In many ways, this makes me the perfect audience for Pearlman's book. It also helps that I've been a longtime reader of his work, including an early look at his Bo Jackson biography and the time I read nearly every page of his Showtime Lakers book in one day of jury duty. Pearlman, who, as you can see, has made his living as a sportswriter, seems like an unlikely candidate for writing about hip-hop history, but what he brings to the project is a few decades of high journalistic standards. He interviewed over 600 people for the project, retraced Tupac's steps all over the country, and tried to find the truth in the endless sea of misinformation - as he did so well in the Bo Jackson book, which is, fittingly, titled The Last Folk Hero. Hell, just the prologue of Only God Can Judge Me, a story about not only reunions and redemptions, but journalistic instinct and unrelenting research and his partnership with a world-class genealogist, made me cry. Not tear up, cry cry.

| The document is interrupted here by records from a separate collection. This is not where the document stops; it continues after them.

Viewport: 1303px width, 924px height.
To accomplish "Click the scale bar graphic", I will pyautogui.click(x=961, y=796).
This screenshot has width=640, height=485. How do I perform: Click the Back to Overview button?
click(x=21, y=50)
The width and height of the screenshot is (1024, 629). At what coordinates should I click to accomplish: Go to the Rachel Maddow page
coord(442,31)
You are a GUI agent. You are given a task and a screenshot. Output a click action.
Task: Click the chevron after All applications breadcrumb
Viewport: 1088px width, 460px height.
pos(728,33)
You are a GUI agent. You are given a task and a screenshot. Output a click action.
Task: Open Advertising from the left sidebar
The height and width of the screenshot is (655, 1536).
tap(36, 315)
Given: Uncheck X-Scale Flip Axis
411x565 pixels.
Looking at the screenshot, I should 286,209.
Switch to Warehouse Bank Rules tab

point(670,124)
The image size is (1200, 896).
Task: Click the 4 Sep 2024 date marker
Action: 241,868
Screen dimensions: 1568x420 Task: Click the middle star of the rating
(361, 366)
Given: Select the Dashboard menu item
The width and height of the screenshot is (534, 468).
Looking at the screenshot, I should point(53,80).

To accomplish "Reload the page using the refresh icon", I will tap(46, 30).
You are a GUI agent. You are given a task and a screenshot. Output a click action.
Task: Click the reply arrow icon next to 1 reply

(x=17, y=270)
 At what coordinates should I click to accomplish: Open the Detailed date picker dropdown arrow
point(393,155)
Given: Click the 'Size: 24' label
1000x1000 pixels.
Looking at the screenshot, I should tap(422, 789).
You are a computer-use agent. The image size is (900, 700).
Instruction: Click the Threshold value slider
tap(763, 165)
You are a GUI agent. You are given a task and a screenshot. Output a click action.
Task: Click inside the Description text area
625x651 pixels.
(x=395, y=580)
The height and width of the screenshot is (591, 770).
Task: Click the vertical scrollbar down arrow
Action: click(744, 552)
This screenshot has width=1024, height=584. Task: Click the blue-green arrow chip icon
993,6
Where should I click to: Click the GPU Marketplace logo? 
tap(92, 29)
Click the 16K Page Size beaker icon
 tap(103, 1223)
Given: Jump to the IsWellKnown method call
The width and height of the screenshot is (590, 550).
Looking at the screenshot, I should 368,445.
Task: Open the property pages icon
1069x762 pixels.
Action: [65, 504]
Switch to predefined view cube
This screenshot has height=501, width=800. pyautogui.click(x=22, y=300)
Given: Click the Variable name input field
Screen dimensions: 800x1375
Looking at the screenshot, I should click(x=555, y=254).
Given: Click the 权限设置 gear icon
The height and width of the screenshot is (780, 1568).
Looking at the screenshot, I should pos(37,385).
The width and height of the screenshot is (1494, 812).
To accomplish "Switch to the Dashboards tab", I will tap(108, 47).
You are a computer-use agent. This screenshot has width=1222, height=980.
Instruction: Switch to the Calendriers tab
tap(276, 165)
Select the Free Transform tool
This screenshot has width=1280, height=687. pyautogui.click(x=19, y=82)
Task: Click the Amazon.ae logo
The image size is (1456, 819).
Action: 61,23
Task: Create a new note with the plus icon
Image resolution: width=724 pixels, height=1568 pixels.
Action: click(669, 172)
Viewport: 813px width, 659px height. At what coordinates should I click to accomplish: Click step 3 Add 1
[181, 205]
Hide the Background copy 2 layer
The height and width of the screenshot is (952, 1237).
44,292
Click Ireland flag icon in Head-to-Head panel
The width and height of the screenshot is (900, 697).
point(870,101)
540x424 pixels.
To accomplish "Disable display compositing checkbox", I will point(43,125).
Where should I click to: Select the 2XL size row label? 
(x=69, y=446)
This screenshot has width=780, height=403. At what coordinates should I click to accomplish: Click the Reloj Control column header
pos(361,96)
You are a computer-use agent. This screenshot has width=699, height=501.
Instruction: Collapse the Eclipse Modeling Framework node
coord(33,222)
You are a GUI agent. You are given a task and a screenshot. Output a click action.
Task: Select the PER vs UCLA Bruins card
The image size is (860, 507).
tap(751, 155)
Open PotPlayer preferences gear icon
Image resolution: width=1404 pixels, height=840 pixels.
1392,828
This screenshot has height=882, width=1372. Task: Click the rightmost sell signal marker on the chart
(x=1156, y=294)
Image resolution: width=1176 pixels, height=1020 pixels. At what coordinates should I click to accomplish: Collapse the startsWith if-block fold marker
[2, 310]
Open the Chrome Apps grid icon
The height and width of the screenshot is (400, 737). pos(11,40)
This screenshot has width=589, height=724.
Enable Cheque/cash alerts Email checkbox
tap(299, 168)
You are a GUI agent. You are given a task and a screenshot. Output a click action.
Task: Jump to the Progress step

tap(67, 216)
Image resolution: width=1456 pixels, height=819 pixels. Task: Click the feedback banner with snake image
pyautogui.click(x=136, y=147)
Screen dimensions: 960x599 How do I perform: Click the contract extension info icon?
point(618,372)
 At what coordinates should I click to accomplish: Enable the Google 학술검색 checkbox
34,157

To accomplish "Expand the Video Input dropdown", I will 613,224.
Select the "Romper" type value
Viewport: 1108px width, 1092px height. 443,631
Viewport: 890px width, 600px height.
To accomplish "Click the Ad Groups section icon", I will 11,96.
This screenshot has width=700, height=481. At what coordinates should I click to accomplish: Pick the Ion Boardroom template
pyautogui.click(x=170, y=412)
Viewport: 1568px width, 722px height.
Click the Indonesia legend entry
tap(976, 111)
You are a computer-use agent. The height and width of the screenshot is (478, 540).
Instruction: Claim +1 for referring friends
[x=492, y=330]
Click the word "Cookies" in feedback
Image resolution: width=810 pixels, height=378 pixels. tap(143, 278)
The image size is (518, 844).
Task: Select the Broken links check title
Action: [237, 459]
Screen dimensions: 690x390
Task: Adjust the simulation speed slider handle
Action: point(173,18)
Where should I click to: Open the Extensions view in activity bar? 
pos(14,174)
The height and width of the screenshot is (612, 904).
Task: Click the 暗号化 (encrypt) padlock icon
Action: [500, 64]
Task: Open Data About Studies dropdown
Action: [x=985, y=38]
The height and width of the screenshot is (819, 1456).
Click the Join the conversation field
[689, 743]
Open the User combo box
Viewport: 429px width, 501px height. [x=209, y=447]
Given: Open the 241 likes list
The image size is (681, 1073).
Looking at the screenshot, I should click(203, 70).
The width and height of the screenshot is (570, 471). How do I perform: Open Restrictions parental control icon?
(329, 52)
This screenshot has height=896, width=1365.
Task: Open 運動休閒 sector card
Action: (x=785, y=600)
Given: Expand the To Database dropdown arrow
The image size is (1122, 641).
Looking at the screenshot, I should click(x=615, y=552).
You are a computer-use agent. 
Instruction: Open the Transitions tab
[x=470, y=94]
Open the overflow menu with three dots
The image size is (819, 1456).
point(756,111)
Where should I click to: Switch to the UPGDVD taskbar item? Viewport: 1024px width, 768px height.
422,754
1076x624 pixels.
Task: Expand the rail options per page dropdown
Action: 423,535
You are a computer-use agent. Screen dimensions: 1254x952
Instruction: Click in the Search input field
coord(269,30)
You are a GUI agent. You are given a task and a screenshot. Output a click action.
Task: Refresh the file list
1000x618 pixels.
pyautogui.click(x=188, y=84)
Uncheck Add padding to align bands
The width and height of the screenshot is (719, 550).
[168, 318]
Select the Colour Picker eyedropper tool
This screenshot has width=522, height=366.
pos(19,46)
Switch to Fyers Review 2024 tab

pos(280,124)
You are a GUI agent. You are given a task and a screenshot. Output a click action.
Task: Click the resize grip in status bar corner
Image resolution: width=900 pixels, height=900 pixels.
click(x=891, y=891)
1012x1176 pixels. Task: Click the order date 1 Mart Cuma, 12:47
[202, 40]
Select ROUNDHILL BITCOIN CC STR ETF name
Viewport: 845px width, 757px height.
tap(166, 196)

A lot of Pearlman's book gave me chills, though that was not always a credit to the writing. For a few years, Tupac lived in Baltimore, a city that I now call home. I live about five minutes away from his teenhood home. My first apartment looked over the Baltimore School for the Arts, which Tupac attended for two years. I read Pearlman's account of his miserable experience at his first high school, Paul Laurence Dunbar, during my lunch breaks teaching at Dunbar. The biography felt real to me in a way that most books simply can't. This, of course, is a mix of both happenstance and my affinity for Pearlman's writing.


As Tupac's career began, those feelings obviously dissipated, but I enjoyed the well-researched portrayal. Most of this was new to me, and while I can't accurately say whether or not Pearlman achieved his goal of writing the definitive Tupac biography, I believe he's made a strong case. I would imagine that people who think that they know the whole history will still find something new in this book. Those with bad attitudes about the biography may never be convinced, and pre-existing readers like myself may be more inclined to read it with an open mind - I am, after all, already looking forward to the next Pearlman project.